§ **TASK INSTRUCTIONS**
Find the line containing "This screenshot has" in the material below, then please transcribe it and each line after it exactly, without the pictures.

━━━ THE INPUT ━━━

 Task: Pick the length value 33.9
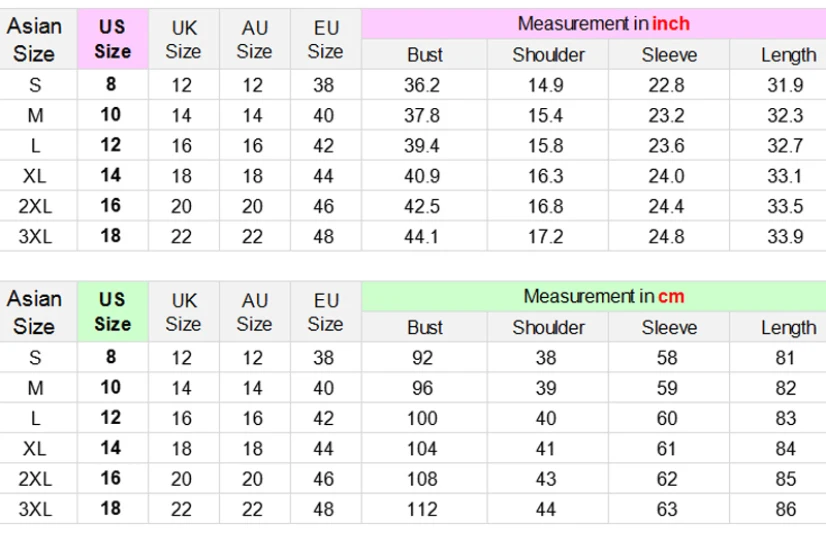pyautogui.click(x=785, y=237)
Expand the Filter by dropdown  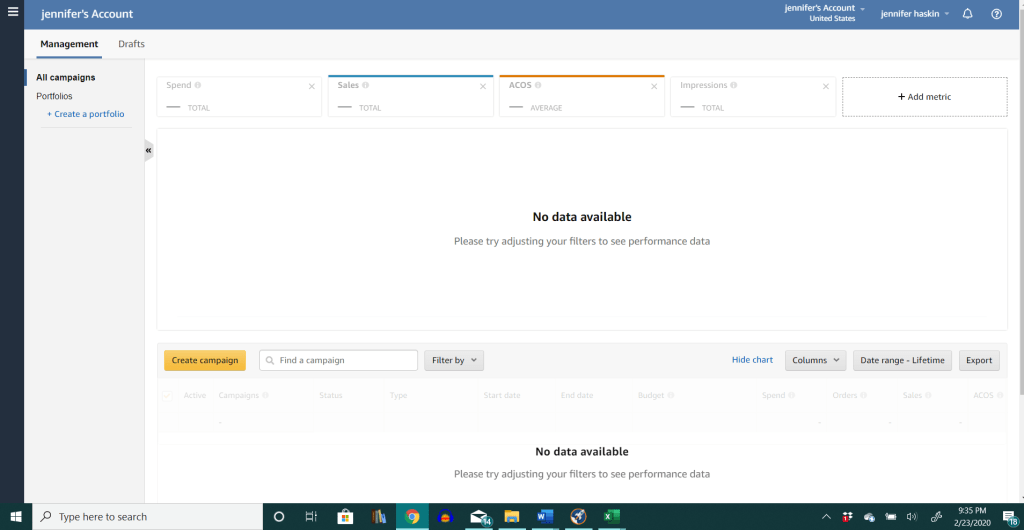[454, 360]
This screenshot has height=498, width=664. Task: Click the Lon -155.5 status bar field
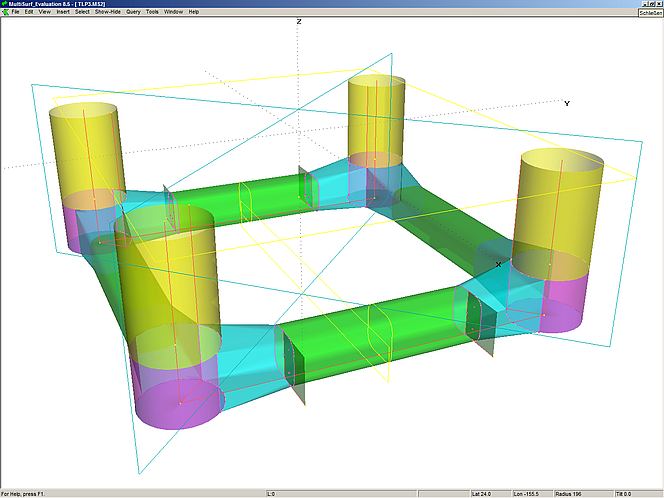pyautogui.click(x=525, y=493)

━━━

§ **SOLUTION FOR THIS TASK**
This screenshot has height=498, width=664. Task: Click the Lon -155.5 status bar field
pyautogui.click(x=525, y=493)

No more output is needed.